Investors Can Benefit From Volatility in Gold Markets

May 8, 2012

Investors should use the volatility in the markets to their advantage when investing in gold over time, particularly retail investors, by not panicking when stock prices drop, but equally not to assume that because stocks go up, it’s time to sell, says Adrian Day, Chairman and Chief Executive Officer of Adrian Day Asset Management.

“And we can think of many examples, particularly with the juniors, that tend to be more rapidly developing stories, when a stock with higher price might even be better value at the higher price, because of more things in the company,” he said. “So if you invest in the juniors, you really need to follow them.”

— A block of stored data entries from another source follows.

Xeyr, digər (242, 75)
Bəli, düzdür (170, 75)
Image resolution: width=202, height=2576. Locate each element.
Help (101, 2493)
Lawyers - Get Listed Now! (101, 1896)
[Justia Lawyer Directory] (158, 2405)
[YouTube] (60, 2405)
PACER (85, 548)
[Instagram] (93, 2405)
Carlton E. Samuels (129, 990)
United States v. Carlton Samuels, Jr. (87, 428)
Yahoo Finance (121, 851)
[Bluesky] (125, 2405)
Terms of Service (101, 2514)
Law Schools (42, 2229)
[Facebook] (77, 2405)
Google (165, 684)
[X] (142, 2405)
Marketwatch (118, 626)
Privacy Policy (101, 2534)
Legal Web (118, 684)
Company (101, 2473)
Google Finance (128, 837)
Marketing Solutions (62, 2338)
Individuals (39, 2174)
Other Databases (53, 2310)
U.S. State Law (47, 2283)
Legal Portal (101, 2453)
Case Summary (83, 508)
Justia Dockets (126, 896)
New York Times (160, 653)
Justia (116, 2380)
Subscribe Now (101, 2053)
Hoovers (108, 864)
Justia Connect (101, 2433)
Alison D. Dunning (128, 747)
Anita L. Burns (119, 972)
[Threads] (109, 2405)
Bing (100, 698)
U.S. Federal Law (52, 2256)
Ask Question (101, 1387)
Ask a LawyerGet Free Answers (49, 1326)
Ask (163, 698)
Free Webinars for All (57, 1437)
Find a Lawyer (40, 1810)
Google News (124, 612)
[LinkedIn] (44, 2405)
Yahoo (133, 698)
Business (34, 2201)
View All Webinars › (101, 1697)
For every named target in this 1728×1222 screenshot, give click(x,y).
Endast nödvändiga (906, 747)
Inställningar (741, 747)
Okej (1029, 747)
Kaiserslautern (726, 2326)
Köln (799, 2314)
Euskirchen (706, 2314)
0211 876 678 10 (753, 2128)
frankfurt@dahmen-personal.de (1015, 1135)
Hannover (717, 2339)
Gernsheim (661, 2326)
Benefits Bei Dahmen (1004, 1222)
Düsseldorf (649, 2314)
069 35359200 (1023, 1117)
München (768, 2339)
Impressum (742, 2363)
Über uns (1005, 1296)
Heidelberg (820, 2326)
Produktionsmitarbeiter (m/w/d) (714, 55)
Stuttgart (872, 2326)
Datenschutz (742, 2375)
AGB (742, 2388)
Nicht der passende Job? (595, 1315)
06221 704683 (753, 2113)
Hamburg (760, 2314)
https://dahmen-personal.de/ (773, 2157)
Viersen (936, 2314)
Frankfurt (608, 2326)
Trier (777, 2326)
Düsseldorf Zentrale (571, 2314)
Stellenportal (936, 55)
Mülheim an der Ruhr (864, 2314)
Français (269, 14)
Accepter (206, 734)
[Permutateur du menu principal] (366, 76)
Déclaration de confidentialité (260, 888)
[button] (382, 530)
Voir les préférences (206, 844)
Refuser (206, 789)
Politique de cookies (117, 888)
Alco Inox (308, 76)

Day likes Virginia Mines Inc. (VGQ.TO), a prospect generator with a $300 million market cap. He says the beauty of that model is that it enables the company to retain its balance sheet. Virginia Mines has $44 million in cash, 20 joint venture properties, of which about six are active, and they’ve got about 3 million ounces in gold resources of various sites, Day said.

“You look at Virginia, and it’s gone from $4.50 to $9, to $2.50 to $8, to $5 to $9, $9.30. That’s a pretty volatile ride. But if you would have panicked when it was declining from $8 down to $2.50, I’m not sure when you would have got back in. That’s the problem,” he said.